» **Provided passage**:
........

The Remains of the Day

by Kazuo Ishiguro (石黑一雄)

Re-read at the end of Eastertide, 2023. I enjoyed this and understood it a lot more than when I had read it as a teenager.

First published in 1989.

One idea I thought about early on in this reading was the idea of service/butlerhood as a kind of secular monasticism, in that it is as if he’s taken a vow of stability to a place, of service to one lord, and in the process forsaken all earthly relationships and experiences.

His master, despite his good intentions (and we know where they can lead), is flawed. He set out with noble principles but was tricked and used by foes cleverer than he. Does that mean Stevens’ years of dedicated service were in vain? Has he wasted his life? If he makes the most of the “remains of his day” is he redeemed? I think that the decisions they make early on are defensible. One certainly has sympathy for them, reading Stevens’ account of them. Lord Darlington is upset by the brutality of the Treaty of Versailles and its effect on Germany and on his friend Herr Karl-Heinz Bremann. He has to make a great effort to do his duty as a gentleman and stand up for his German friends, which runs contrary to his natural retiring and conformist personality. Stevens is aware and very troubled by the fact that his father is dying, but he believes he is doing the right thing and what his father would have wanted by doing his duty , waiting on his master and the guests, instead of waiting at his father’s bedside. We know that Stevens’ father is someone who did his duty even when it was deeply humiliating for him. But Ishiguro goes on to take us down the slippery slope that leads to Lord Darlington’s downfall and Stevens’ disillusionment.

........

» **Your objective**:
In the review of The Remains of the Day, rewrite the paragraph beginning "His master, despite his good intentions" as a short bulleted list that keeps its main points.

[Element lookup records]
........

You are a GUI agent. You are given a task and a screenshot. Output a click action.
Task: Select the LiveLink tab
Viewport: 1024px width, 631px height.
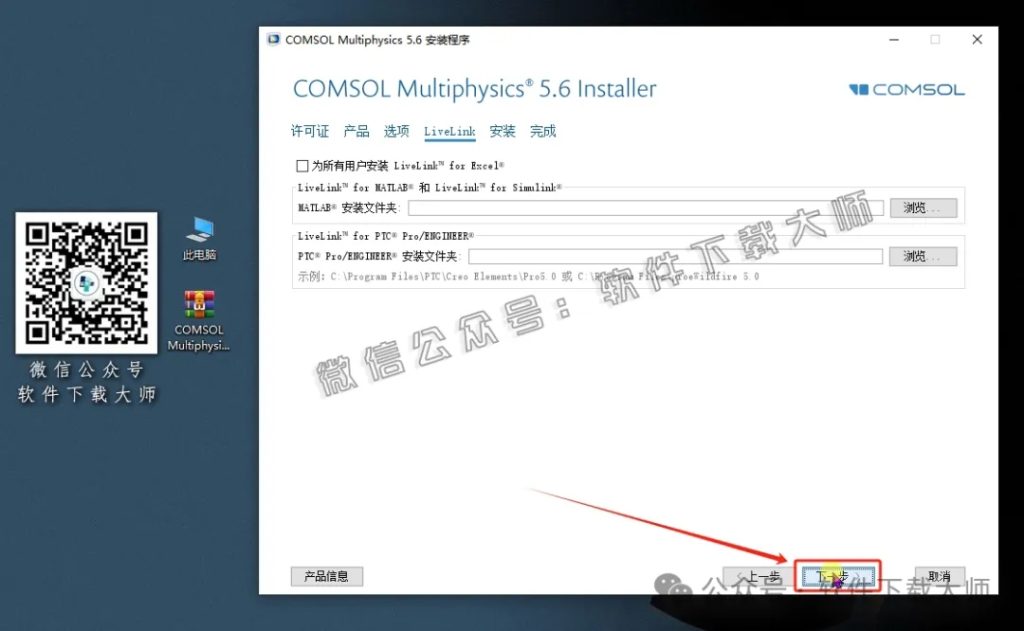[x=449, y=130]
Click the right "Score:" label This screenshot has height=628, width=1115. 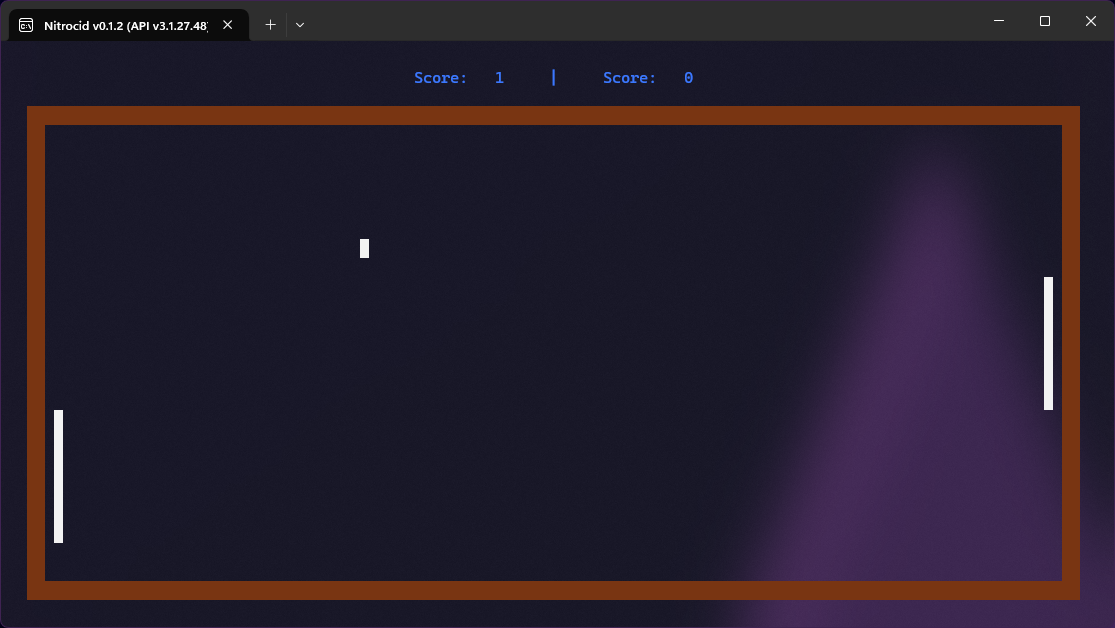[629, 78]
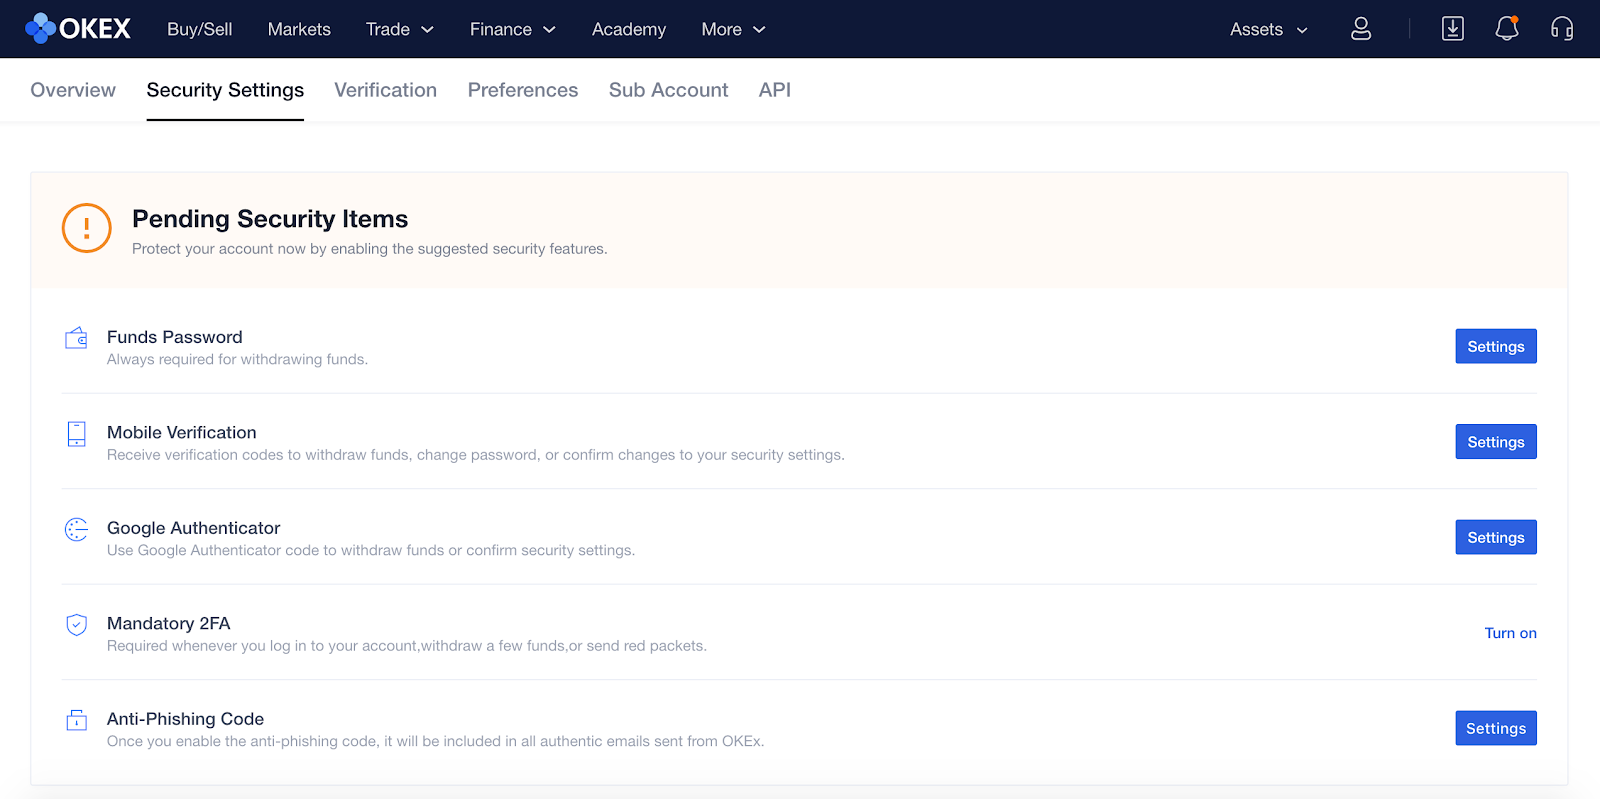Expand the Trade dropdown menu
The image size is (1600, 799).
tap(399, 29)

........

» **Written answer**:
- Stevens' master, Lord Darlington, means well but is flawed: he starts with noble principles and is tricked and used by cleverer foes.
- This raises questions: were Stevens' years of service in vain, has he wasted his life, and can making the most of the "remains of his day" redeem him?
- The reviewer thinks their early decisions are defensible and draw sympathy as Stevens recounts them.
- Lord Darlington is upset by the brutal Treaty of Versailles and its effect on Germany and on his friend Herr Karl-Heinz Bremann. He makes a great effort, against his retiring and conformist nature, to stand up for his German friends as a gentleman's duty.
- Stevens knows his father is dying and is deeply troubled, yet he waits on his master and the guests instead of sitting at the bedside. He believes this is right and is what his father, who did his duty even when deeply humiliated, would have wanted.
- Ishiguro then leads down a slippery slope to Lord Darlington's downfall and Stevens' disillusionment.